I am sure that if former Sen. Kiko Pangilinan had his rathers, he would rather not be in that hot seat as P-Noy’s troubleshooter for agriculture. Senator Kiko was just starting to enjoy his life as a budding farmer of sorts when duty called. Suddenly, his leisurely days in his lettuce garden and playing with his pet pig Bacon turned into dreary hours of policy wrestling with conniving bureaucrats and their interest group patrons.

If Senator Kiko’s old idea of public service is being a senator, I am sure his mind has been disabused by now. Senators do nothing much but talk and make pa-pogi. Some enrich themselves through pork and build nice big houses. Almost all of them think they know it all, perhaps even Senator Kiko during his time at the Senate.

Now, however, former Senator Kiko must use his coconut, so to speak, to deal with two national emergencies: rising food prices and a serious malady afflicting our coconut trees. It isn’t only a matter of harnessing his intelligence, or even just his common sense in addressing these problems. He must also gather all his inner reserves of patience, as nothing he can say or do will be considered right by at least one noisy segment of the public.

I have always liked Senator Kiko, because he showed how principled he is early on. As the UP Student Regent, he got himself expelled by his fraternity for voting his conscience rather than a fraternity brother who was the fraternity’s candidate for UP President. I hired him during my watch at the ABS-CBN News room because I found him to be someone who seems to have a genuine desire to serve the public.
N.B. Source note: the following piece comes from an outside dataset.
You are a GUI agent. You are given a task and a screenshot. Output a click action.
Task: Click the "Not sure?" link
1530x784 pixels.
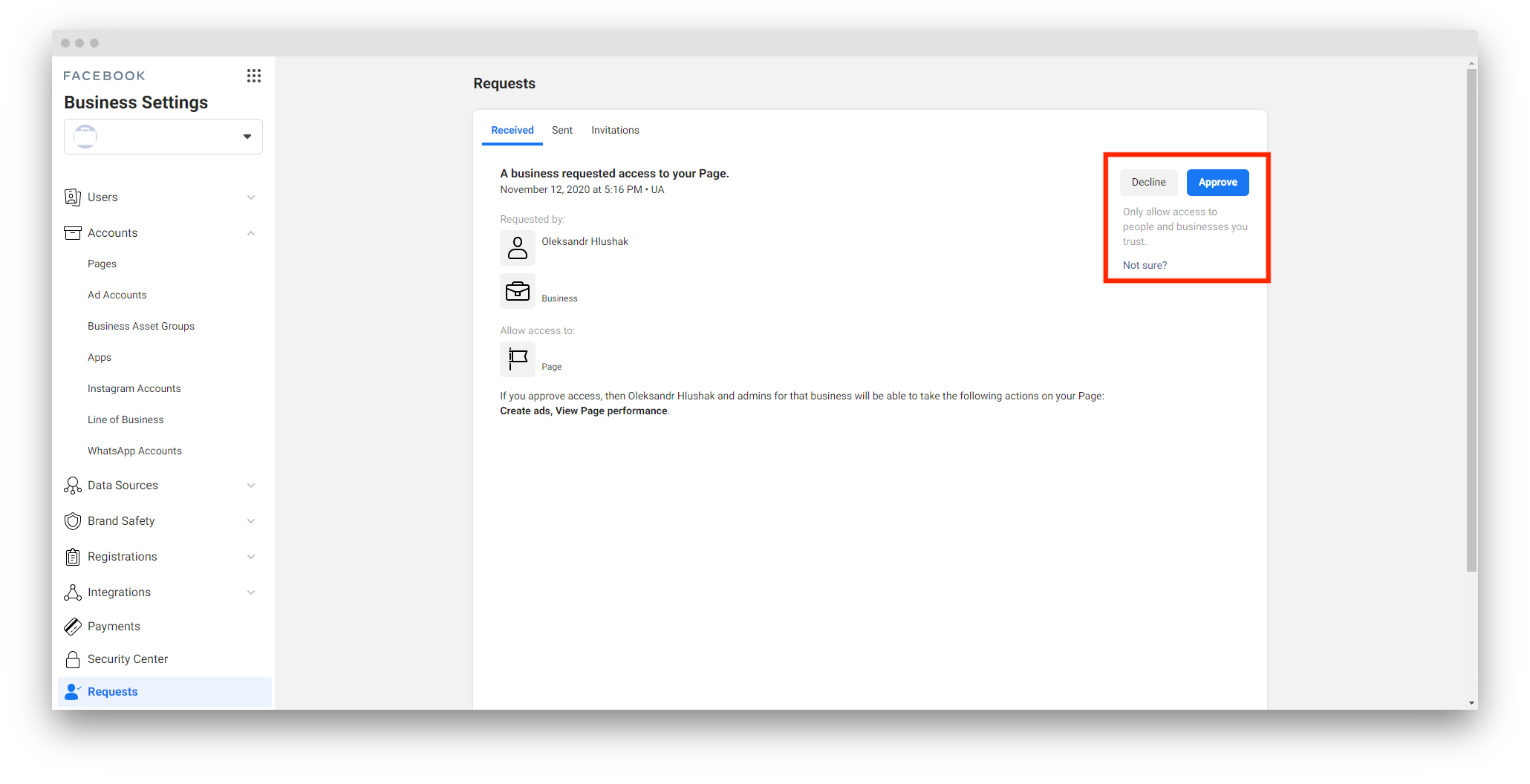click(x=1145, y=265)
Still, he has not really been tested the way he is being tested now. His Senate years had been at best, a blur. But it is almost unfair that he is expected to produce quick results acceptable to all for problems the Agriculture Secretary had over four years to fumble.

But can Senator Kiko deliver? That’s the big question his current test will determine.

The crisis in food prices exists because the old ways of doing things have failed. Yet, it is tragic how our leaders both in government and in so called farmers groups continue to support discredited policies that have simply not worked over the decades. It is plainly stupid to think such failed policies could now deliver a different outcome. 

There is hope. I just read a news report saying that the Department of Agriculture is now belatedly thinking of issuing import permits for around 46,000 metric tons of garlic, which will satisfy not quite half of the annual domestic demand of more than 100,000 metric tons. Filipino farmers only produce around 9,000 MT annually, meeting only a 10th of the annual demand. With numbers like that, the present Agriculture Secretary had simply been negligent of his duties with his failure to do anything earlier.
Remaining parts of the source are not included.